**Try it**
From the line below that contains "Where should I click to: Open the left" to the line that contains "The width and height of the screenshot is (1424, 540).", repeat every line exactly, both ends included, and nothing else.

[Opening Records for this task section]

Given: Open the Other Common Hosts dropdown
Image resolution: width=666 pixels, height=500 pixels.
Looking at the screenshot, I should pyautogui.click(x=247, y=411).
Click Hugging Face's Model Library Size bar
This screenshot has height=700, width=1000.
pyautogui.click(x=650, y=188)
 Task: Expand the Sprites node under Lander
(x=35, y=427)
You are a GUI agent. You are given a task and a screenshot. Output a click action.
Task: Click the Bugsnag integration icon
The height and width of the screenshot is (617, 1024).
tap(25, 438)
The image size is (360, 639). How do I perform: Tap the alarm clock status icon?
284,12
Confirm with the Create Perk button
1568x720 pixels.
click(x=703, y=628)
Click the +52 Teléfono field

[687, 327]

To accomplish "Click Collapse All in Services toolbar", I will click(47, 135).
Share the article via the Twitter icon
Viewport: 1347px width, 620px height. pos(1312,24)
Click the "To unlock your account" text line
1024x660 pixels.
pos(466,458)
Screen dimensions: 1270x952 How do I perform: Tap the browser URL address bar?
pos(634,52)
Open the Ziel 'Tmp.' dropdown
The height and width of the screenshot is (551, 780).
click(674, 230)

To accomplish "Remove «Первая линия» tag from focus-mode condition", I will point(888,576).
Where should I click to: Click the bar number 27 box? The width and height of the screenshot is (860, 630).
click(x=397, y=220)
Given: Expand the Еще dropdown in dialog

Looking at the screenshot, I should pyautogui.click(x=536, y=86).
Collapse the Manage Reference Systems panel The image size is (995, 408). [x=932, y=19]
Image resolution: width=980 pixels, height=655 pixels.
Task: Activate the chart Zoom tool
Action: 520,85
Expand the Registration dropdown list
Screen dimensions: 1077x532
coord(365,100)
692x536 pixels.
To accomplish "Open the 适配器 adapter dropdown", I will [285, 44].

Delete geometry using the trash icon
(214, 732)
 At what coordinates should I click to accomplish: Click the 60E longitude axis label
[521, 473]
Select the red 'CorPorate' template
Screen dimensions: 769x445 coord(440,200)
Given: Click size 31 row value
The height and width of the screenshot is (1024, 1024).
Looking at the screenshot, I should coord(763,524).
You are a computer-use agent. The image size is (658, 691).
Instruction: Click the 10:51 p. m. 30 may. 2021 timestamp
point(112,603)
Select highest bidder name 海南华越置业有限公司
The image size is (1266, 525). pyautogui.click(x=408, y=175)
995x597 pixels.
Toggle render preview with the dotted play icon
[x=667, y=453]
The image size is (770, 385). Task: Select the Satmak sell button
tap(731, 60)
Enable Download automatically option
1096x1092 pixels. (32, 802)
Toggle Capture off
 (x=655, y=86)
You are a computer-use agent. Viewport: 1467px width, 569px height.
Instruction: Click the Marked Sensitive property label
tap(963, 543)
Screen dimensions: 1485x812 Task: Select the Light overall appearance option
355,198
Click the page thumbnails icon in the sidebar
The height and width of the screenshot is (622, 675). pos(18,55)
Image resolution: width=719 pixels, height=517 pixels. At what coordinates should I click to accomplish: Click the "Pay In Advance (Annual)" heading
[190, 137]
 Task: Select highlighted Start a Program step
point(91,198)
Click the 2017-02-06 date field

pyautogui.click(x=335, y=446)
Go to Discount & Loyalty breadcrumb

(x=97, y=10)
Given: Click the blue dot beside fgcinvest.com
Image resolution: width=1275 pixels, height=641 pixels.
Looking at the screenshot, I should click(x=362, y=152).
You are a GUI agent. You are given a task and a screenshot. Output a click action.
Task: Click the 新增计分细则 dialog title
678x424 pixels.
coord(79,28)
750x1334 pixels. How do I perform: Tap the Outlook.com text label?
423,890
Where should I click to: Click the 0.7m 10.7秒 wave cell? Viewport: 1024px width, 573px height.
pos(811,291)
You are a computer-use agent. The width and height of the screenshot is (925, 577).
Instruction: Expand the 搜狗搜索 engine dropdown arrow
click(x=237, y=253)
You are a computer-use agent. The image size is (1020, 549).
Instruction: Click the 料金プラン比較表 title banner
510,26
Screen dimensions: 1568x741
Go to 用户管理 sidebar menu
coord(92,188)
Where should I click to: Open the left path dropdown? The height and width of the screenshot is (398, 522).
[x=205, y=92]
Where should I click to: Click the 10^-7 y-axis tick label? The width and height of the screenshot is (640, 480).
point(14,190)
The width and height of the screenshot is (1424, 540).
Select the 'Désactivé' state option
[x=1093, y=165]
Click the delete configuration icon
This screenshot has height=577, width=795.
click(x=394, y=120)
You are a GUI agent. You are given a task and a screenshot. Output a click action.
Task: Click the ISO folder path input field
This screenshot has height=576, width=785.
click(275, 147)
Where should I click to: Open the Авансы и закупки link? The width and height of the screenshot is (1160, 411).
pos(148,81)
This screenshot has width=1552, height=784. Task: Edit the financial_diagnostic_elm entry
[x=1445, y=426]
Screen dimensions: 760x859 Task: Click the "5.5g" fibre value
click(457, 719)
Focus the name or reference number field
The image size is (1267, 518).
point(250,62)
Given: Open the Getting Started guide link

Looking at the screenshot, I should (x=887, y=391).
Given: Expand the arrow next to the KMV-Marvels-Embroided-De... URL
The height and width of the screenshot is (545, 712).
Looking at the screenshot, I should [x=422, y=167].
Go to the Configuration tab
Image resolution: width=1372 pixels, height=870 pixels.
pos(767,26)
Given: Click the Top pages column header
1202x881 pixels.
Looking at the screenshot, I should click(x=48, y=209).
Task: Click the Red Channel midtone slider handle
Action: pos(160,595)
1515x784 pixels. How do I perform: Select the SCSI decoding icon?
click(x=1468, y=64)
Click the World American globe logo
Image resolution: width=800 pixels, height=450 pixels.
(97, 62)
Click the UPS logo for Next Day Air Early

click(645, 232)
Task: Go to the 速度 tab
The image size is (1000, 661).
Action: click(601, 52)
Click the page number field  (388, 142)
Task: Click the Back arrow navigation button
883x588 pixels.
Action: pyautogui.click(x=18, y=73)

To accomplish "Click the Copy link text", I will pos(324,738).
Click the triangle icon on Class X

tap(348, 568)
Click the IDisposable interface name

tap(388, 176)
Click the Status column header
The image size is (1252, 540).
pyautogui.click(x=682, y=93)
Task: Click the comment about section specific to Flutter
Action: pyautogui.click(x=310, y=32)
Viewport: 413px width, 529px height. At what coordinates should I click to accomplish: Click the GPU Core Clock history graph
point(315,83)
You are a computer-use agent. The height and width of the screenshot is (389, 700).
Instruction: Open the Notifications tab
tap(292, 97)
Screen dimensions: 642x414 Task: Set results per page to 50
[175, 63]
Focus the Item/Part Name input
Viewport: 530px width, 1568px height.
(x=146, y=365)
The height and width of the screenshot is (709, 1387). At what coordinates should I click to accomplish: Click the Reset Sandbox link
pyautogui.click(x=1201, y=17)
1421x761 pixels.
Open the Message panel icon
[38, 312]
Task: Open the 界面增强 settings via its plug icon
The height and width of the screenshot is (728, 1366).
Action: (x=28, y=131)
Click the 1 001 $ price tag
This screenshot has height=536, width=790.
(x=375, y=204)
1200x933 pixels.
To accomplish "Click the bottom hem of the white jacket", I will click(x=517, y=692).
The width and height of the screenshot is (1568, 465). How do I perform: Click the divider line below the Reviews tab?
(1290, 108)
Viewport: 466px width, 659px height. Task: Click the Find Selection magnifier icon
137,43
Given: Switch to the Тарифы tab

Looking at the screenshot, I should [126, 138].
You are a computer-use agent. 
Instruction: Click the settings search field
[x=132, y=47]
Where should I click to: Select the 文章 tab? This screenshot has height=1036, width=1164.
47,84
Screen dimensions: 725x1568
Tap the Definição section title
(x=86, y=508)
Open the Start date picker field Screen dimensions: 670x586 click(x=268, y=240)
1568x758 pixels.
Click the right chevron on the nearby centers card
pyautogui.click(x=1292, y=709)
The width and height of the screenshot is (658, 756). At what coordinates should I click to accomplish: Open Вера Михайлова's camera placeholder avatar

[Closing Records for this task section]

**Answer**
Where should I click to: Open the left path dropdown? The height and width of the screenshot is (398, 522).
[x=205, y=92]
Where should I click to: Click the 10^-7 y-axis tick label? The width and height of the screenshot is (640, 480).
point(14,190)
The width and height of the screenshot is (1424, 540).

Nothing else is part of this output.